The Company's strategy is to expand gaming operations into new markets and
to increase recurring revenue. As part of this strategy, the Company has entered
emerging gaming markets in Latin America, where it develops, equips and operates
gaming halls and routes and a casino. In August 1996, the Company announced it
had entered into an agreement with the Confederacao Brasileira de Futebol (CBF,
or the Brazilian Soccer Federation) to own and operate linked progressive video
gaming systems in Brazil (see Note 12, page 53 for discussion). The Company
subsequently entered into a joint venture agreement with IGT and Dreamport (a
wholly-owned subsidiary of GTECH Holdings) to proceed with the development and
operations of this system. The three companies will share equally in the
investment funding, expenses and profits of the CBF project.
INTRODUCTION
Sodak Gaming, Inc. was in its eighth year of operation and its fourth year
as a publicly traded company in 1996. The Company's core business is
distributing gaming equipment and ancillary products and providing wide area
progressive systems to Native American casinos in North America. The number of
revenue sources increased in 1996 with the acquisition of Gamblers Supply
Management Company (GSMC) (see Note 2, page 45 for discussion); the addition of
a gaming hall in Rio de Janeiro, Brazil, and a casino in Quito, Ecuador; and the
expansion of gaming halls and route operations in Peru.

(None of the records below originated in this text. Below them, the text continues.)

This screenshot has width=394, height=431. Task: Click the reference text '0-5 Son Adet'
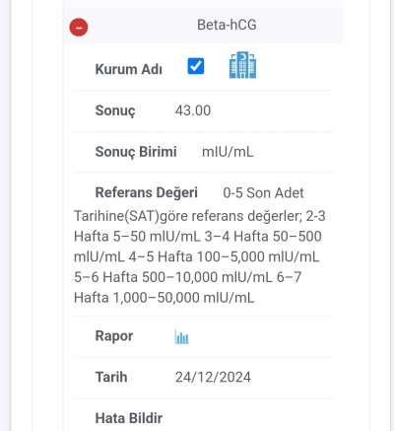(x=263, y=193)
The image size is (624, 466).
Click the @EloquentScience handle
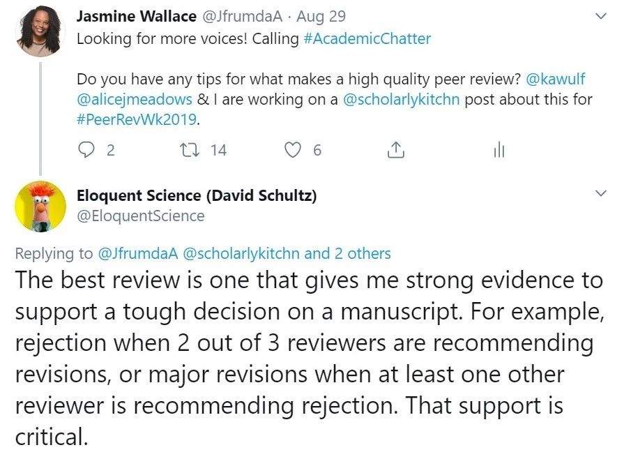pyautogui.click(x=140, y=216)
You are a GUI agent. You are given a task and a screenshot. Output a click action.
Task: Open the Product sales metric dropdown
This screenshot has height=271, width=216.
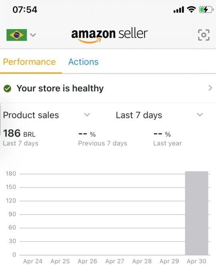pyautogui.click(x=46, y=115)
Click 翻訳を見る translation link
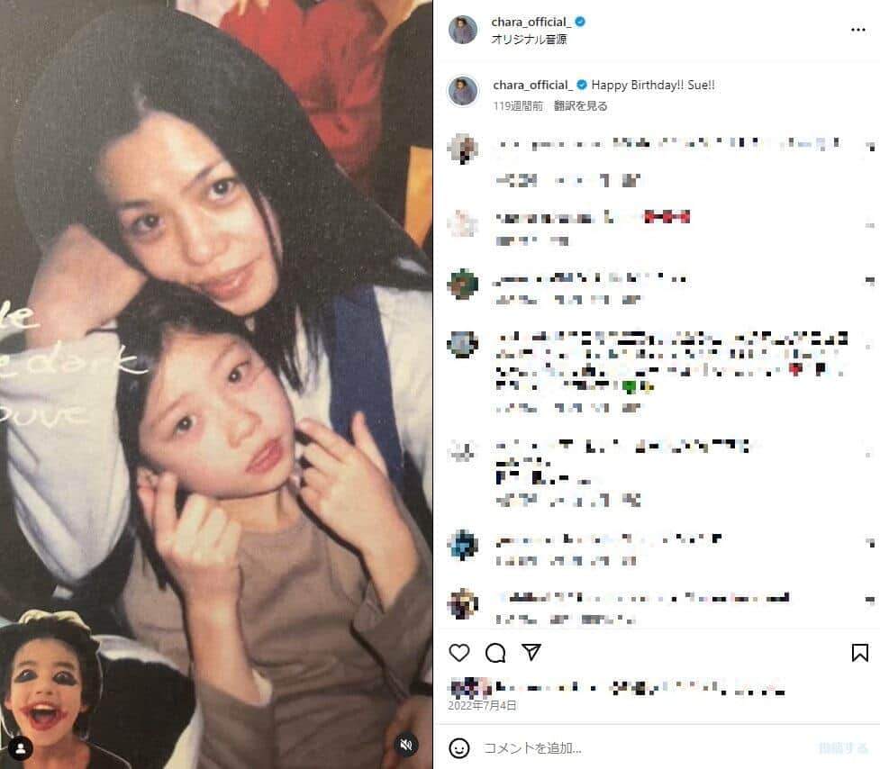This screenshot has width=880, height=769. pyautogui.click(x=580, y=106)
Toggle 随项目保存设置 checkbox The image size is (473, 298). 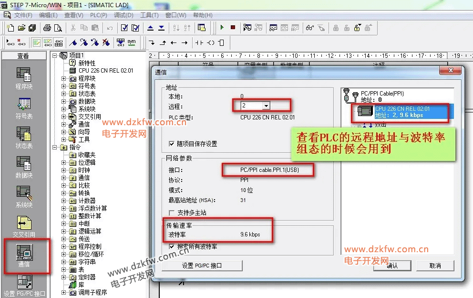(172, 144)
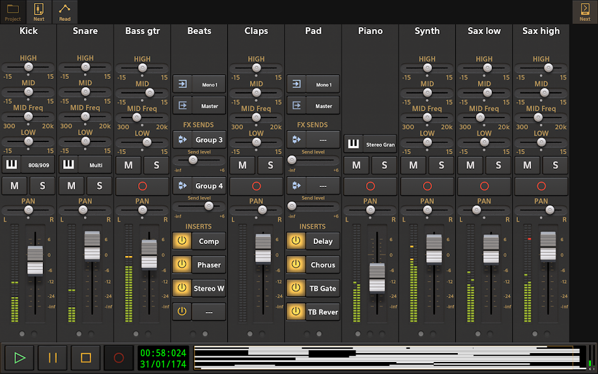598x374 pixels.
Task: Click the Send level slider under Group 4
Action: coord(208,206)
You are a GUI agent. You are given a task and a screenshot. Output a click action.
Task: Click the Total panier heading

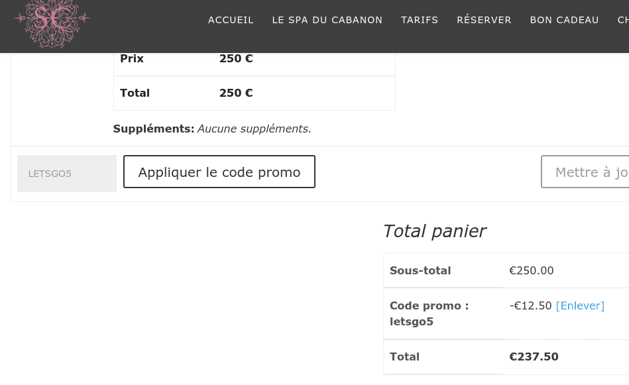point(434,231)
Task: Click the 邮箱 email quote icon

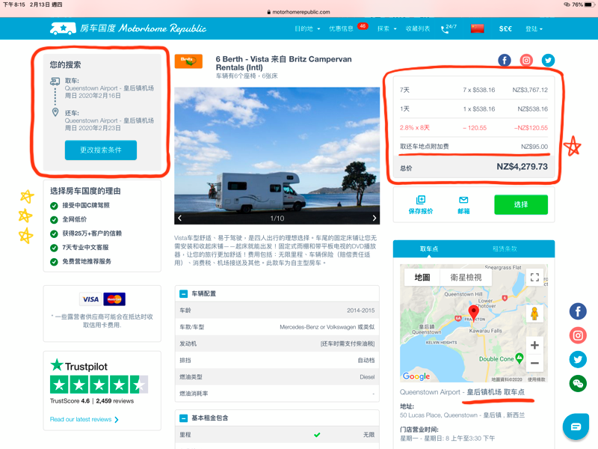Action: click(x=463, y=204)
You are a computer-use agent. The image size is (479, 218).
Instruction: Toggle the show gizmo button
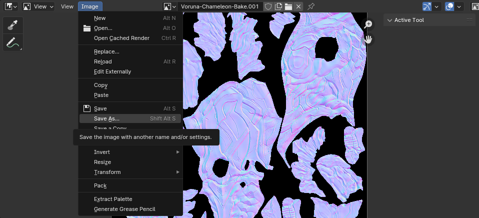click(427, 7)
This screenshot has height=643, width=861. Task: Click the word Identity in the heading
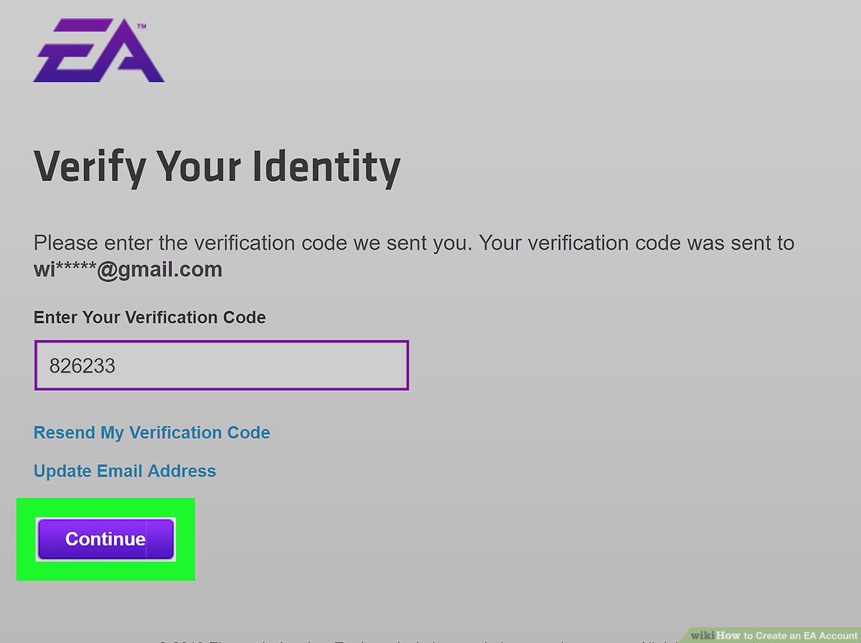pos(326,167)
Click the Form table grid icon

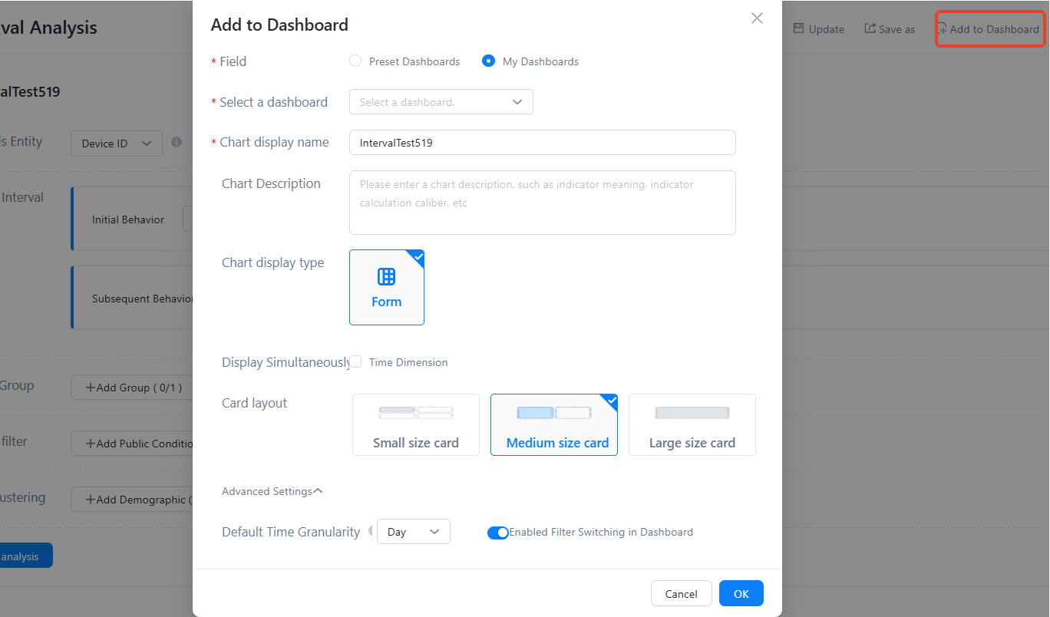387,276
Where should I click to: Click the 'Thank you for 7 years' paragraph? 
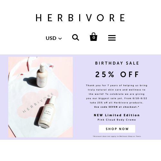point(117,94)
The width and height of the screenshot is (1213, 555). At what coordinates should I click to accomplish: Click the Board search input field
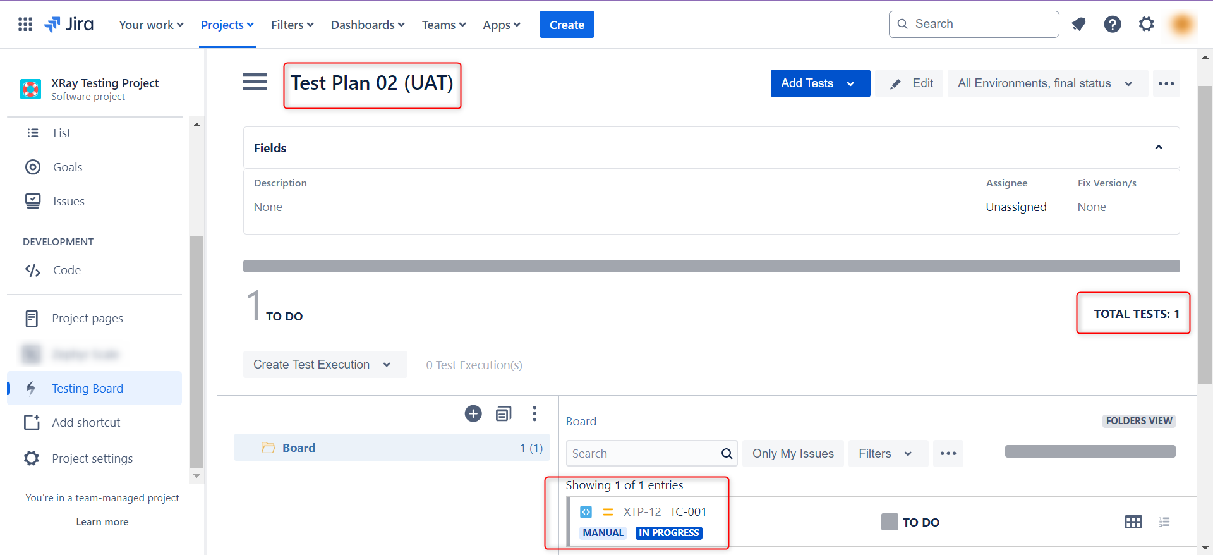click(x=644, y=453)
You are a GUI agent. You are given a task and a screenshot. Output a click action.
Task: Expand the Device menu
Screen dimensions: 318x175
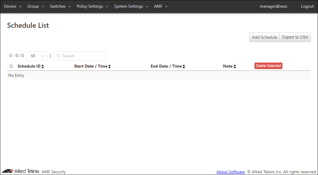tap(13, 6)
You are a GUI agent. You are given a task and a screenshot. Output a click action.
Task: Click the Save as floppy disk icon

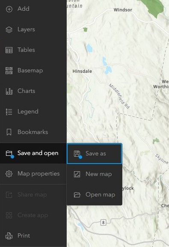pos(77,154)
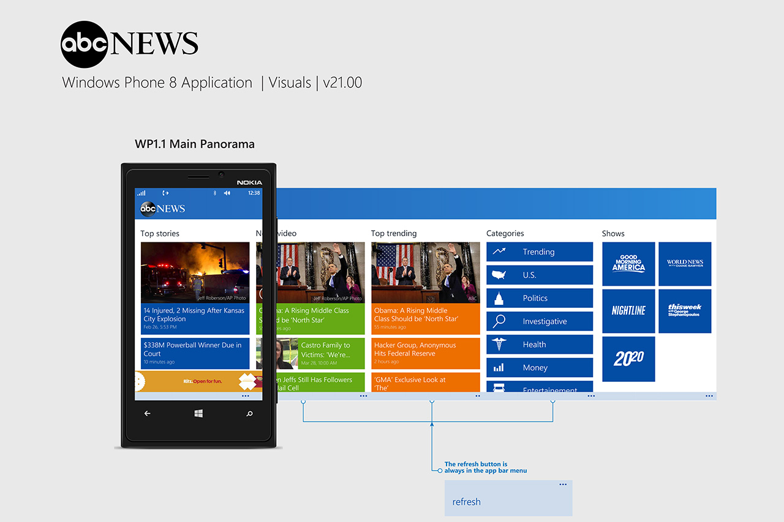Screen dimensions: 784x522
Task: Open the Politics category
Action: pos(540,298)
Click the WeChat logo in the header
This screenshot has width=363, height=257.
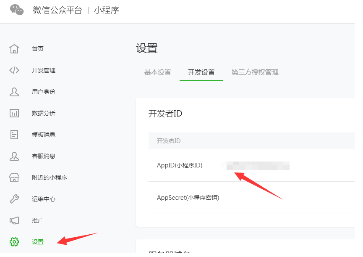16,11
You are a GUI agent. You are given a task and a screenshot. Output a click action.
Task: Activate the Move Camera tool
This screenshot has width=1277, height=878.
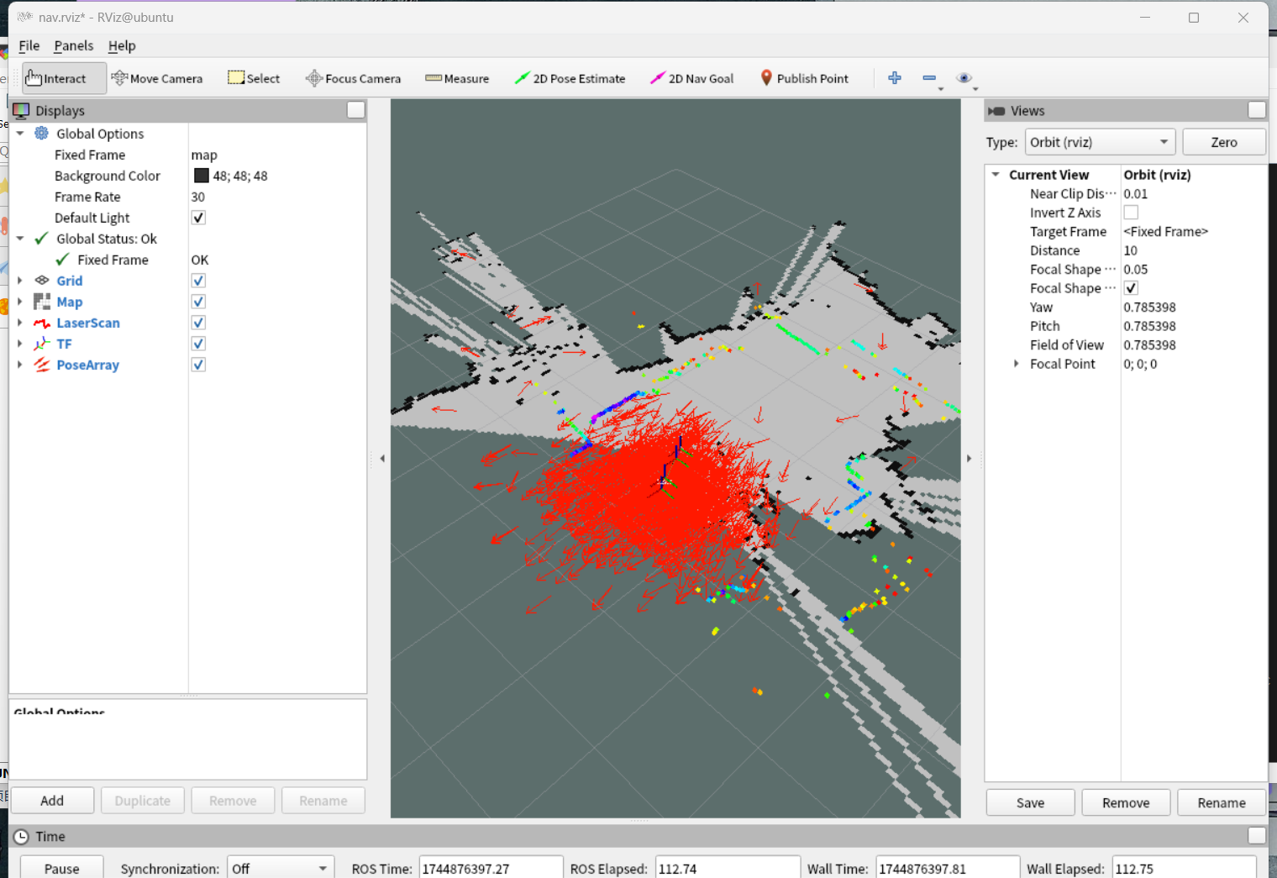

Revenue and income increased to record levels in 1996 due to the record
level of product sales as the result of record machine shipments; the expansion
of the wide area progressive systems; the July 1, 1996 acquisition of GSMC,
which operates the Miss Marquette riverboat casino and entertainment facility
located on the Mississippi River near Marquette, Iowa (see Note 2, page 45 for
discussion); and the expansion of gaming operations in Latin America. In
addition, other ongoing business activities included a participation in Harrah's
management fee from Harrah's Phoenix Ak-Chin casino in Arizona and income from
financing product sales and casino ventures.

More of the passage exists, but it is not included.